夢の言葉と約束の翼(中)【夢の言葉続編⑥】

立ち尽くす私に、兄上はそのまま言葉を続けた。

「アランなら、僕の描いた理想を形にしてくれる。
……だから。この企画案は、アランに任せるよ!」

記憶を失くしても尚、変わらない美しい心。
愚痴も、妬みも、何も言わないで、兄上は私に企画案のファイルを渡す。
笑顔の兄上から託されたそのファイルは……、今まで手にする何よりも重たかった。


兄上の企画案を読んだ時から、その内容に込められた想いが私には分かっていた。

アカリ様と子供達への想い。
そう、家族への想いだ。
今の兄上《マオ》に眠る以前の兄上《ヴァロン》が、家族への憧れや愛おしさを形にしたもの。

……そう、気付いていた。
気付いていながら、その兄上を慰めてあげられなかった私。


「……あ〜あ、慣れない事はするもんじゃかいね。

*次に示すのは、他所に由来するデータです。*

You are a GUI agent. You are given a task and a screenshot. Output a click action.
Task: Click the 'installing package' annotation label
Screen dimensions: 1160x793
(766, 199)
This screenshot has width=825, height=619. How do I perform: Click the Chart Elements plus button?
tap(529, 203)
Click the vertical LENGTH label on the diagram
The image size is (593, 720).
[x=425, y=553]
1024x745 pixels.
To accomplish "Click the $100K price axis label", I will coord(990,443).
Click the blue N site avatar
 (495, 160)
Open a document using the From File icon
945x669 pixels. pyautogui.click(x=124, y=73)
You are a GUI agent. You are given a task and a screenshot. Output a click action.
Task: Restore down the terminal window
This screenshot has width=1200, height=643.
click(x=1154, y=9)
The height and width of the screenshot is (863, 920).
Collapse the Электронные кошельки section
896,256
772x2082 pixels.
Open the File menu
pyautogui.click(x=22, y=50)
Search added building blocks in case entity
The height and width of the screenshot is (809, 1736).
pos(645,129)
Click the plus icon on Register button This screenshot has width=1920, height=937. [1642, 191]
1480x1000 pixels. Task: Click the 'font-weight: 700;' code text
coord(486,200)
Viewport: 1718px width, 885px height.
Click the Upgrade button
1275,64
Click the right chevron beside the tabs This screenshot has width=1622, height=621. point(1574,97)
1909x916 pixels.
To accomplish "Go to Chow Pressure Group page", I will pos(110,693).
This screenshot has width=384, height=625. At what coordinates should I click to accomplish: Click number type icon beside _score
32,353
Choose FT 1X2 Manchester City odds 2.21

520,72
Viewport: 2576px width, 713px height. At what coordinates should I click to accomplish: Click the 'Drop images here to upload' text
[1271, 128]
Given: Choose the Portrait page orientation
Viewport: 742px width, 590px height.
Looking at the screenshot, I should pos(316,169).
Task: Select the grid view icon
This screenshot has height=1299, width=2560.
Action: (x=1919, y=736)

珍しくずっと徹夜してたから、疲れちゃったみたいだ。
ね、アラン。申し訳ないんだけど、今日はもう上がってもいいかな?」

「えっ、……あ、はい」

「ありがとう。じゃあ、お先に失礼します」

兄上があまりにも普通で、自然体に見えたから……見逃してしまった。
哀しくて哀しくて、寂しくて寂しくて助けを求めている時ほど、兄上が笑うのだという事を。

……
…………。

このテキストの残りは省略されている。